Set exercise
Rewrite the listing below as a Markdown table with the columns Row and Line, starting with the line that contains "Task: Click chevron" and going on through the line that contains "pyautogui.click(x=43, y=159)". Number each row and leave out blank lines.

Task input

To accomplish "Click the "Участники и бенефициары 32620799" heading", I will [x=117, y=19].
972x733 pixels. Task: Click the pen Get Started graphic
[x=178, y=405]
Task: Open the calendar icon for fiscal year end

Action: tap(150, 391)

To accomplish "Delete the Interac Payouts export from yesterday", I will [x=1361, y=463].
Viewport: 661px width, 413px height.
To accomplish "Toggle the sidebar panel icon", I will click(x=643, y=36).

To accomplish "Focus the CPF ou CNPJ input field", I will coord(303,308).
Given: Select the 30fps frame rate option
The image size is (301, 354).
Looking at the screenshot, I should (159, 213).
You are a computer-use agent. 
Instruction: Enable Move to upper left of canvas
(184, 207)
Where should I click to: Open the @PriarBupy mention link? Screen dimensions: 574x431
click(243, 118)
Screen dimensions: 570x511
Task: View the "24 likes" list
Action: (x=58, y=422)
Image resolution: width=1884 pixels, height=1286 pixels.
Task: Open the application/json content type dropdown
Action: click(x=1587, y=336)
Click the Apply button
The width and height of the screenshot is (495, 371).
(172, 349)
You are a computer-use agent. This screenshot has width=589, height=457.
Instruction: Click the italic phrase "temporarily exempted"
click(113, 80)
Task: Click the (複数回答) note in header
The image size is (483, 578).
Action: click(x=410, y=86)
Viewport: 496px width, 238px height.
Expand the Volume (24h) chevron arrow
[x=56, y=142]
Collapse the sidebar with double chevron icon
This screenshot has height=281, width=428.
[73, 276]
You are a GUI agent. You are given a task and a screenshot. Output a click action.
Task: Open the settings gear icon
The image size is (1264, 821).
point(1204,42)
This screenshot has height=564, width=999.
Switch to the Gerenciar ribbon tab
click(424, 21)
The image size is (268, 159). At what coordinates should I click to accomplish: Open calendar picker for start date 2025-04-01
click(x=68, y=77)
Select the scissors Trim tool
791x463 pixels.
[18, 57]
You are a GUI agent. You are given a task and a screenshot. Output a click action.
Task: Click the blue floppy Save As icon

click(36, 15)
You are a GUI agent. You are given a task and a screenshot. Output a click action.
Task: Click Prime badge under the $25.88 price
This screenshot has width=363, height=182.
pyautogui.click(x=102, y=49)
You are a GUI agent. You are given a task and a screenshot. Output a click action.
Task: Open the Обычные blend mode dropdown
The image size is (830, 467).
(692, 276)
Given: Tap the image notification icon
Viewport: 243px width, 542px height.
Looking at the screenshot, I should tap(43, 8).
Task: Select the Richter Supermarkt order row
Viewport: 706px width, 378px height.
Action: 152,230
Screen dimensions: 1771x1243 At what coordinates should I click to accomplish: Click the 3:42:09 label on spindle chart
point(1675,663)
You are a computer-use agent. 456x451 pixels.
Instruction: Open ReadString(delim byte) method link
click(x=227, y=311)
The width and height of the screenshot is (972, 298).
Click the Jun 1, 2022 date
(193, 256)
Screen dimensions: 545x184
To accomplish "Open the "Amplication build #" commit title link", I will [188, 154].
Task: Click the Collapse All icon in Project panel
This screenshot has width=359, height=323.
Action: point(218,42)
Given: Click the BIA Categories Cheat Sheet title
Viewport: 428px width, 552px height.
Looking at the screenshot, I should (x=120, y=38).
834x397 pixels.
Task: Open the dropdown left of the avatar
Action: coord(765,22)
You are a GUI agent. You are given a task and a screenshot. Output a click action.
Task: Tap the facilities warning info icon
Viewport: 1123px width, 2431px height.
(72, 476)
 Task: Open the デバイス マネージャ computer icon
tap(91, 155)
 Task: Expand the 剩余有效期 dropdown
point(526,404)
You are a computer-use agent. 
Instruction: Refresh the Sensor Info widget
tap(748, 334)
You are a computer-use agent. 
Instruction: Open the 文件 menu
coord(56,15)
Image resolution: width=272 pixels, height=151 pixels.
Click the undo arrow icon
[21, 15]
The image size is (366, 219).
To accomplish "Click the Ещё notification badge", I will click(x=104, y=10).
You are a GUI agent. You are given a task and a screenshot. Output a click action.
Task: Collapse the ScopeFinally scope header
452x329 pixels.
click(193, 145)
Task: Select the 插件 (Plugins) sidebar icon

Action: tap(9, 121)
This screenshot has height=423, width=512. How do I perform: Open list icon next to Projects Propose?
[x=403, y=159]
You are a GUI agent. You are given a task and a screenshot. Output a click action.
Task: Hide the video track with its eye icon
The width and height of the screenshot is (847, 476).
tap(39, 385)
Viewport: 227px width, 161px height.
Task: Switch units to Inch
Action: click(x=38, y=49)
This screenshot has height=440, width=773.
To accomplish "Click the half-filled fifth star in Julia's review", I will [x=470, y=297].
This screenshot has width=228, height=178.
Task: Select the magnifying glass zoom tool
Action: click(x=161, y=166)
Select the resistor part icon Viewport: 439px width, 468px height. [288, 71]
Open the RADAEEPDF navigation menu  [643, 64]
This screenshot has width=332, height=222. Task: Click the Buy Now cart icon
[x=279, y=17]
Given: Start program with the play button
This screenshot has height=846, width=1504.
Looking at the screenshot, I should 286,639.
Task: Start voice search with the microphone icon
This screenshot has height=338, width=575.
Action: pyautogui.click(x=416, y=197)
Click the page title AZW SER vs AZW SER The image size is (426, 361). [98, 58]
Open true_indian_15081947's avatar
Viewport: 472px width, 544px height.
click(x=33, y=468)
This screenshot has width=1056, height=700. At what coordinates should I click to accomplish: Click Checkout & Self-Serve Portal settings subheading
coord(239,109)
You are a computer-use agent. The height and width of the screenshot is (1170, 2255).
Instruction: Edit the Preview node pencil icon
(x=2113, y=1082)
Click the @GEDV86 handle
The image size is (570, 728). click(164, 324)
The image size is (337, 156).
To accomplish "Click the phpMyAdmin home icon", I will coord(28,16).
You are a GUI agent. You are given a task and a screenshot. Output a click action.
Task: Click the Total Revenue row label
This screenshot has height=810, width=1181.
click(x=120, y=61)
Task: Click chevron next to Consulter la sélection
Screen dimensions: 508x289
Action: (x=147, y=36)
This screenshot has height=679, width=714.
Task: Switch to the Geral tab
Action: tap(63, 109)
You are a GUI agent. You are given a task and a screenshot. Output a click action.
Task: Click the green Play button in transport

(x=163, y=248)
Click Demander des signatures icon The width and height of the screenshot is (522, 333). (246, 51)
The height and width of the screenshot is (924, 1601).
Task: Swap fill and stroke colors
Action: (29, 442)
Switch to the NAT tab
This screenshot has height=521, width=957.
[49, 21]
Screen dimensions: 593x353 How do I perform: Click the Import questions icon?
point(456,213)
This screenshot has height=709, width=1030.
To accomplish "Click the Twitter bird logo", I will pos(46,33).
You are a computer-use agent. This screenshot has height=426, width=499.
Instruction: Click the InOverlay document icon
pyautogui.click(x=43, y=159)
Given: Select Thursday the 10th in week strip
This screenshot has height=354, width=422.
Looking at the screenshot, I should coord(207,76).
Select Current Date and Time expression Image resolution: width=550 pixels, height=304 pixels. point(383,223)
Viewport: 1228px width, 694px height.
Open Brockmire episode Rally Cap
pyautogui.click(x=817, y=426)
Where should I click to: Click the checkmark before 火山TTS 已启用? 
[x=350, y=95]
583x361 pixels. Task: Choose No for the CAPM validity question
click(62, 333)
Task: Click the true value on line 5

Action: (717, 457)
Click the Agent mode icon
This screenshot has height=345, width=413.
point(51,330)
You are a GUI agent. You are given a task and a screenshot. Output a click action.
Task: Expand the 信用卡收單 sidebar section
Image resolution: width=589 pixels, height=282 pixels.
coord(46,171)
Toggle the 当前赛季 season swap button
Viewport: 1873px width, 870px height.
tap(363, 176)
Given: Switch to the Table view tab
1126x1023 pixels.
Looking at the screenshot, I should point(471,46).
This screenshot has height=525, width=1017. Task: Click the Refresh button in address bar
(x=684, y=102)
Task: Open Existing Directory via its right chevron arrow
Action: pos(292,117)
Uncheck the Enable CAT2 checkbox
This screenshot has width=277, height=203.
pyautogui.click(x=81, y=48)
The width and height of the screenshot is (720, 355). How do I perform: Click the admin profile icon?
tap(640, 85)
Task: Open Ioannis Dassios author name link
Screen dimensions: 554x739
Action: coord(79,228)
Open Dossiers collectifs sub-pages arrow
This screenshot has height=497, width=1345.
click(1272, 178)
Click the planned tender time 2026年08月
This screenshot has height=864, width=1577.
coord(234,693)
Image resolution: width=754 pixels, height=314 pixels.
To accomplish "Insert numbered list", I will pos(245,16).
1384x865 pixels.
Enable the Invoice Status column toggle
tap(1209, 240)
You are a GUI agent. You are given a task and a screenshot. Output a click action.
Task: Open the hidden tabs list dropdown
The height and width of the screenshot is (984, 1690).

Result of this exercise
| Row | Line |
|---|---|
| 1 | Task: Click chevron next to Consulter la sélection |
| 2 | Screen dimensions: 508x289 |
| 3 | Action: (x=147, y=36) |
| 4 | This screenshot has height=679, width=714. |
| 5 | Task: Switch to the Geral tab |
| 6 | Action: tap(63, 109) |
| 7 | You are a GUI agent. You are given a task and a screenshot. Output a click action. |
| 8 | Task: Click the green Play button in transport |
| 9 | (x=163, y=248) |
| 10 | Click Demander des signatures icon The width and height of the screenshot is (522, 333). (246, 51) |
| 11 | The height and width of the screenshot is (924, 1601). |
| 12 | Task: Swap fill and stroke colors |
| 13 | Action: (29, 442) |
| 14 | Switch to the NAT tab |
| 15 | This screenshot has height=521, width=957. |
| 16 | [49, 21] |
| 17 | Screen dimensions: 593x353 How do I perform: Click the Import questions icon? |
| 18 | point(456,213) |
| 19 | This screenshot has height=709, width=1030. |
| 20 | To accomplish "Click the Twitter bird logo", I will pos(46,33). |
| 21 | You are a computer-use agent. This screenshot has height=426, width=499. |
| 22 | Instruction: Click the InOverlay document icon |
| 23 | pyautogui.click(x=43, y=159) |